Neuman managed to find nutritionists who defend the program.  I am not one of them.

Update September 6: CBS did a story on Smart Choices (I’m interviewed in it)

Update September 9: The American Society of Nutrition must be getting a bit defensive about the negative publicity, as well it should be.  It has issued an explanation to members.

Jun 4 2009

The latest functional foods!

Functional foods, you may recall, are those to which nutrients are added beyond those already in the foods.  The latest example from Unilever: calcium-enriched ice cream!  The philosophy: “better-for-you” foods will improve health.  Maybe, but is functional ice cream a good choice?

Functional foods differ from fortified foods, in which nutrients lost during processing are replaced.  The addition of iron to white flour, for example, replaces the iron lost during the milling of whole wheat.  Its replacement helps prevent iron-deficiency anemia.

So I suppose you can consider Kellogg’s new fiber-enriched cereals to be a form of fortification.  The PR people tell me  that adding fiber “is another example of our continued commitment to improving the nutrition credentials of our products to meet consumers’ needs and preferences.”  Their press release explains that Kellogg is doing this as a public service to improve kids’ nutrition: it is starting with Froot Loops.

What kind of fiber and how much?  Kellogg is a bit vague on these points, but says the fiber will be a combination of whole grain corn and oat flours and fibers.  Metamucil anyone?  And why don’t they just make whole grain cereals in the first place?

That’s why I keep thinking that functional foods are about marketing, not health.

Jan 25 2009

Update on the peanut butter recalls

I was interviewed for 5 seconds on ABC News last night about the peanut butter recalls (look for Saturday, January 25, “Salmonella outbreak worsens”).  So far, nearly 500 people have become ill and there may be as many as 11 deaths.  ABC reporters were right on top of what’s happening, mainly because they participated in the FDA’s teleconference on January 21.  The transcripts of these sessions make interesting reading.  Here’s the take-home:

1.  How did Salmonella get into the peanut butter? They don’t know yet, and it’s a puzzle.  Investigators found traces of Salmonella in the plant, but  not the particular strain found in the peanut butter.

2.  Shouldn’t peanut butter be free of bacteria? Yes, in theory, because the peanuts are roasted (this should be a kill step) and bacteria do not grow well in foods that don’t have much water.  This plant roasted its own peanuts, but it also used peanuts that arrived already roasted.  These could have arrived contaminated or the contamination could have occurred at the plant.

3.  Why are so many products affected? The plant shipped two different kinds of peanut butter: the bulk kind that goes to institutions and a peanut butter ingredient that goes to factories to be turned into other products.  Both contained the particular toxic strain of Salmonella.

4.  Which products  have been found with this toxic strain? The bulk kind and Austin Sandwich Crackers made by Kellogg.  But give Kellogg credit for admirable behavior.  The company recalled its products the minute it heard about the potential problem.  By the time the FDA’s tests came back positive, Kellogg had already recalled the products.  The Kellogg website provides full disclosure.

Dec 26 2008

Do whole grains do any good?

At the request (and expense) of Kellogg’s, the Life Science Research Organization convened an expert panel to evaluate studies linking consumption of whole grains – as defined by FDA – to reduced risk of cardiovascular disease and diabetes.  Using the FDA’s definition, the panel judged the studies insufficient to support a claim that whole grains reduce the risk of cardiovascular disease or diabetes.  The FDA defines whole grains as whole: grains that are ground, cracked, or flaked but include all the parts in their original proportions.  When the panel expanded the definition of whole grains to include supplements of bran, germ, or fiber, the results came out better.   Supplements work better than the real thing!  Kellogg’s must be pleased with the results of its investment.

▶ _Stored data_:

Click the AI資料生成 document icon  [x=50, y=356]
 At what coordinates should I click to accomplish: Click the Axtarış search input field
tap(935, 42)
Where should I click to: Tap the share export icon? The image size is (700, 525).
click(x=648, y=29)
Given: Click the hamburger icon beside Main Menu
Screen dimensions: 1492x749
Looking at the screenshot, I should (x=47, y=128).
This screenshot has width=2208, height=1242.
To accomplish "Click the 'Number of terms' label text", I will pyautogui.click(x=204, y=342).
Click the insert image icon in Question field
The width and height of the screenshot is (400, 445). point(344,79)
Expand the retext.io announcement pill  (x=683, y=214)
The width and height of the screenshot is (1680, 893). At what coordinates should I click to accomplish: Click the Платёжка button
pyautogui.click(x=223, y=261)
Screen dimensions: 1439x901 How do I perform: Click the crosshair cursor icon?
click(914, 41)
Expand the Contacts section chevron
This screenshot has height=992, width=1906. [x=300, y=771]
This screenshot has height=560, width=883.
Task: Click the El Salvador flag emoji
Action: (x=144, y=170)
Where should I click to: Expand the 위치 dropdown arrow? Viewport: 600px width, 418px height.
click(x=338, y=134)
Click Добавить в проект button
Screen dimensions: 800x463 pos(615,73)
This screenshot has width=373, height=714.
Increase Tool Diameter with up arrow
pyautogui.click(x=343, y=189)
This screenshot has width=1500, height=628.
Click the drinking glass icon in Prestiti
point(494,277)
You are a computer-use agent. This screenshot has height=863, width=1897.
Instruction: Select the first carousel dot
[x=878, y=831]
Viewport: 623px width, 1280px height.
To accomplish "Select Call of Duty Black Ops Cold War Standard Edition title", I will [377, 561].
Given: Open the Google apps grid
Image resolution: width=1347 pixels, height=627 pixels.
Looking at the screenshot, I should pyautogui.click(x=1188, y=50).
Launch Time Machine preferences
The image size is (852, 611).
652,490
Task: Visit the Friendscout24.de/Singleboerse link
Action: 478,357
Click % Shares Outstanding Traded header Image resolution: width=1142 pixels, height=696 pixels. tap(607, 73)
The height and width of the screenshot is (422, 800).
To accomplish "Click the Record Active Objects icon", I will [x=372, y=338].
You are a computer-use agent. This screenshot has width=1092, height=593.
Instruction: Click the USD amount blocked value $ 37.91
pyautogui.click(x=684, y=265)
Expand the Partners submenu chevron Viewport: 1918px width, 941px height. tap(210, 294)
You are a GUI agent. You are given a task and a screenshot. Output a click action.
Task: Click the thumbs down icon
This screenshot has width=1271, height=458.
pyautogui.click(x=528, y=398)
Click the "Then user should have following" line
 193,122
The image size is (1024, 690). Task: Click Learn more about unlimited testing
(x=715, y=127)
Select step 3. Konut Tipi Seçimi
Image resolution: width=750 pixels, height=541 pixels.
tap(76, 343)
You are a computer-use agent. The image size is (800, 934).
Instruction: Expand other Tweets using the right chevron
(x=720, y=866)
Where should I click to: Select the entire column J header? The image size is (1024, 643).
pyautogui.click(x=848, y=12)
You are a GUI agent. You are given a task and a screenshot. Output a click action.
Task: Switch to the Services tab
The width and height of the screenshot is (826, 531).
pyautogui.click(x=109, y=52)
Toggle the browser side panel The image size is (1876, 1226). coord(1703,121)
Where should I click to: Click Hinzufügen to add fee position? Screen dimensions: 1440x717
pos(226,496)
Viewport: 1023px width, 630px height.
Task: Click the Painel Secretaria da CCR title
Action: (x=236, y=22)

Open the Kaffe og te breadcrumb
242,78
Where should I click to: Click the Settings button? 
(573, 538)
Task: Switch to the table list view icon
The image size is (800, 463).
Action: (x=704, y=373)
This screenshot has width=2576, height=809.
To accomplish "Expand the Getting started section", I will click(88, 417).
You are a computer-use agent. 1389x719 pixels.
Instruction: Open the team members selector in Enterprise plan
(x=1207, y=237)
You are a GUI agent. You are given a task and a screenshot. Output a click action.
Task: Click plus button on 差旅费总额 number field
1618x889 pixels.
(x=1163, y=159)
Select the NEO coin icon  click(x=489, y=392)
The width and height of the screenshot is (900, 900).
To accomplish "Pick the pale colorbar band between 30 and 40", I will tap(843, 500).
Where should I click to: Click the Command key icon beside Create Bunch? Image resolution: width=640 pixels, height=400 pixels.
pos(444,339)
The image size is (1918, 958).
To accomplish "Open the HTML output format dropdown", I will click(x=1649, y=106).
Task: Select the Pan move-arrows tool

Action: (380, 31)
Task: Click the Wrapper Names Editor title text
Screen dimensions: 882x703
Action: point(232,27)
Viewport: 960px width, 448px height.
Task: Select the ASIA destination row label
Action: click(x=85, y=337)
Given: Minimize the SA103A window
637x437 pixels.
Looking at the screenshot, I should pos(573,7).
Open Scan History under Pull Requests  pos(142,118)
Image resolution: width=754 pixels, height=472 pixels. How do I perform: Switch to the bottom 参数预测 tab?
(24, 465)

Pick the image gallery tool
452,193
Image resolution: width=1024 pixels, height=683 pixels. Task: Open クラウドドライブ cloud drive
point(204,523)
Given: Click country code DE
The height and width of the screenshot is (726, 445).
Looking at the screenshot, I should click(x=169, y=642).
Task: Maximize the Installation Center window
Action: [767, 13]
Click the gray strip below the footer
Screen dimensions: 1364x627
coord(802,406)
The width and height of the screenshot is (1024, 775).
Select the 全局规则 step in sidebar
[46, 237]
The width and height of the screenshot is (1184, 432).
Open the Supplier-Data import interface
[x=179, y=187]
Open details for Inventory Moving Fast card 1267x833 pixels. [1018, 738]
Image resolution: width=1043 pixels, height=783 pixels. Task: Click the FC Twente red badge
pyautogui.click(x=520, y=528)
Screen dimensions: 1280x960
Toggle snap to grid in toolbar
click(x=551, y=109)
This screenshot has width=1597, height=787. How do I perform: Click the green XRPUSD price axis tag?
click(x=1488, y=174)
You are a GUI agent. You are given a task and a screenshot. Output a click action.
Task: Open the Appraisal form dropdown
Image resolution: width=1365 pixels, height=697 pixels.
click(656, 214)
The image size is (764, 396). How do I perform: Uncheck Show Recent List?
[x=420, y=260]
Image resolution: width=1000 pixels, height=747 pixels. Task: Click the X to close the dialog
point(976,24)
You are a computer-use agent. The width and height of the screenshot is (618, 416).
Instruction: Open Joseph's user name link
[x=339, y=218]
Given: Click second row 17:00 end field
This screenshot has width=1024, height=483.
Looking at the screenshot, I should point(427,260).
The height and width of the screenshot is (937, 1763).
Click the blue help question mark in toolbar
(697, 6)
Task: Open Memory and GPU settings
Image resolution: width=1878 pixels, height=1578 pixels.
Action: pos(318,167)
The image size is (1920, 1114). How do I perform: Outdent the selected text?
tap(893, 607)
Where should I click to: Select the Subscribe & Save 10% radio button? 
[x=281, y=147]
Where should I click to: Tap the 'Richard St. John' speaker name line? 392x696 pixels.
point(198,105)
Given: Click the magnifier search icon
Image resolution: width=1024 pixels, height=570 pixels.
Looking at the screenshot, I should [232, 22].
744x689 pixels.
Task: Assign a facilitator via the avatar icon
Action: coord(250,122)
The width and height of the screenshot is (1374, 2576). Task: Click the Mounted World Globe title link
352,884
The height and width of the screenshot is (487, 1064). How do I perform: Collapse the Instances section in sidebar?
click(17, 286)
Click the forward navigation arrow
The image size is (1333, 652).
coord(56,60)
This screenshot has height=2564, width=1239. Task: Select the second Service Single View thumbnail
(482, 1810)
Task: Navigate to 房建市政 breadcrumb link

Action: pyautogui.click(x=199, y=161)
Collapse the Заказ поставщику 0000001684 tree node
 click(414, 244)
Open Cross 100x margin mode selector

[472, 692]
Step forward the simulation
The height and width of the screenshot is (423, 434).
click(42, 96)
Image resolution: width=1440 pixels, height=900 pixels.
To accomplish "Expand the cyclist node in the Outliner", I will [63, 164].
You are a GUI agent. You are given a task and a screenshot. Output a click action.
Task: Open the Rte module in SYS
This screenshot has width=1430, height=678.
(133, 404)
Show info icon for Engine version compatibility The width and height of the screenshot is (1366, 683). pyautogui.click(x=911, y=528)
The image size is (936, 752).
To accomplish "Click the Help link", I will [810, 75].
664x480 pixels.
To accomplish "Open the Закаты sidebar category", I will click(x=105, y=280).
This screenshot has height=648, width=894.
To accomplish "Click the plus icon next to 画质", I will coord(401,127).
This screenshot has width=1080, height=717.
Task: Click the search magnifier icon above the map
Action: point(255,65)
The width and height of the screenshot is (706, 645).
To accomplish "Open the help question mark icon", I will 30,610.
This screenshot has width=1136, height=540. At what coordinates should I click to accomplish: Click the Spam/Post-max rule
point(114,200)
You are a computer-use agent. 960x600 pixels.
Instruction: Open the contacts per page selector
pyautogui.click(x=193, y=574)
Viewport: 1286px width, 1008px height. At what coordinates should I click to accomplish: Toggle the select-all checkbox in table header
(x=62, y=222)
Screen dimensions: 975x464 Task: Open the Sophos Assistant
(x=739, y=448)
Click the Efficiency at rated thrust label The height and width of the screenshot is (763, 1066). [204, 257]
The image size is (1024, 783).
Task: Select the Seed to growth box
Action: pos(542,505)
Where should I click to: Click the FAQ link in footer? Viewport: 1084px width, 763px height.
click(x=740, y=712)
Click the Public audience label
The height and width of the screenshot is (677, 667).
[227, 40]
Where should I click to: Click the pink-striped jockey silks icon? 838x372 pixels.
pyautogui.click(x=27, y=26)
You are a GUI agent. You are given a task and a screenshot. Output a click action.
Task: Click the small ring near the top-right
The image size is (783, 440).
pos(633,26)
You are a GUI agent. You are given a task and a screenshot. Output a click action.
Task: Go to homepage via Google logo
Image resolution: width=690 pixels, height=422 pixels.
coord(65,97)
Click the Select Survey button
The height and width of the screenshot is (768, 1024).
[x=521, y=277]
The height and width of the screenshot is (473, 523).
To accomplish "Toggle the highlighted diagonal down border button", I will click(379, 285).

▶ _Set of tasks_:
a – List the four numbered questions in the blog excerpt's post on the peanut butter recalls.
b – Copy word for word the stretch of the blog excerpt from "Update September 9: The" through "prevent iron-deficiency anemia.".

▶ _Your written answers_:
a –
1. How did Salmonella get into the peanut butter?
2. Shouldn't peanut butter be free of bacteria?
3. Why are so many products affected?
4. Which products have been found with this toxic strain?

b –
Update September 9: The American Society of Nutrition must be getting a bit defensive about the negative publicity, as well it should be.  It has issued an explanation to members.

Jun 4 2009

The latest functional foods!

Functional foods, you may recall, are those to which nutrients are added beyond those already in the foods.  The latest example from Unilever: calcium-enriched ice cream!  The philosophy: “better-for-you” foods will improve health.  Maybe, but is functional ice cream a good choice?

Functional foods differ from fortified foods, in which nutrients lost during processing are replaced.  The addition of iron to white flour, for example, replaces the iron lost during the milling of whole wheat.  Its replacement helps prevent iron-deficiency anemia.